Politica

Non buttiamo via la Liguria insieme con l’acqua sporca

Nelle mirabolanti intercettazioni pubblicate sul caso Liguria, sempre sospese fra il Mercante di Venezia e i cinepanettoni con Massimo Boldi, a un certo punto un altissimo funzionario cerca di spiegare al Presidente della Regione quanto già a un lombardo, ma lui è ligure, potrebbe apparire incomprensibile: come ragiona “o sciu Aldo” Spinelli, e forse altri imprenditori del territorio. “Sai, Gio – dice l’altissimo funzionario – [questi] fanno un ragionamento diverso. Loro si impropriano delle cose, […] sanno che non si potrebbe e lo fanno!”. Spero che “impropriano”, mai sentito prima, non sia un refuso, perché rende perfettamente di cosa si sta parlando: la mentalità acquisitiva, chiamiamola così, tipica del territorio.

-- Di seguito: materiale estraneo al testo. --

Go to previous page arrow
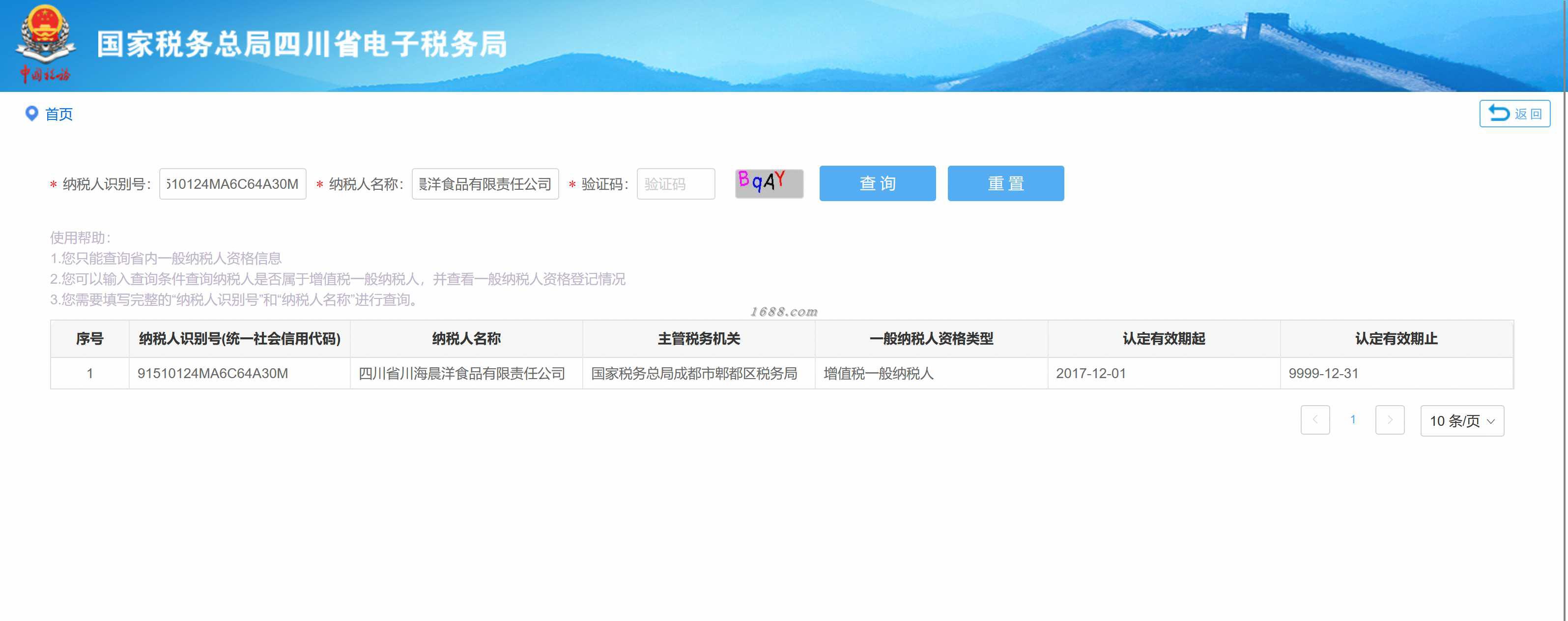The height and width of the screenshot is (621, 1568). [x=1315, y=419]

Ora, non vorrei giocarmi il lettore indignato con una citazione troppo “alta”, ma avete presenti le famose pagine dell’Etica protestante e lo spirito del capitalismo dedicate da Max Weber all’ascesi intramondana? Prima che vi chiediate “coss’u l’è?”, e passiate direttamente alle notizie sportive, vi dirò solo questo. Per Weber non è un caso che il capitalismo si sia sviluppato a partire dai paesi protestanti: in realtà, i primi capitalisti cercavano di mostrare, con la loro ricchezza, di godere della grazia divina. Certo, anche Spinelli, mentre propone di anticipare lui certe spese, dice: “non c’ho problema, ringraziando Iddio”. Ma, con tutto il rispetto, qui siamo distanti dall’ascesi intramondana, e molto più prossimi all’arraffa-arraffa.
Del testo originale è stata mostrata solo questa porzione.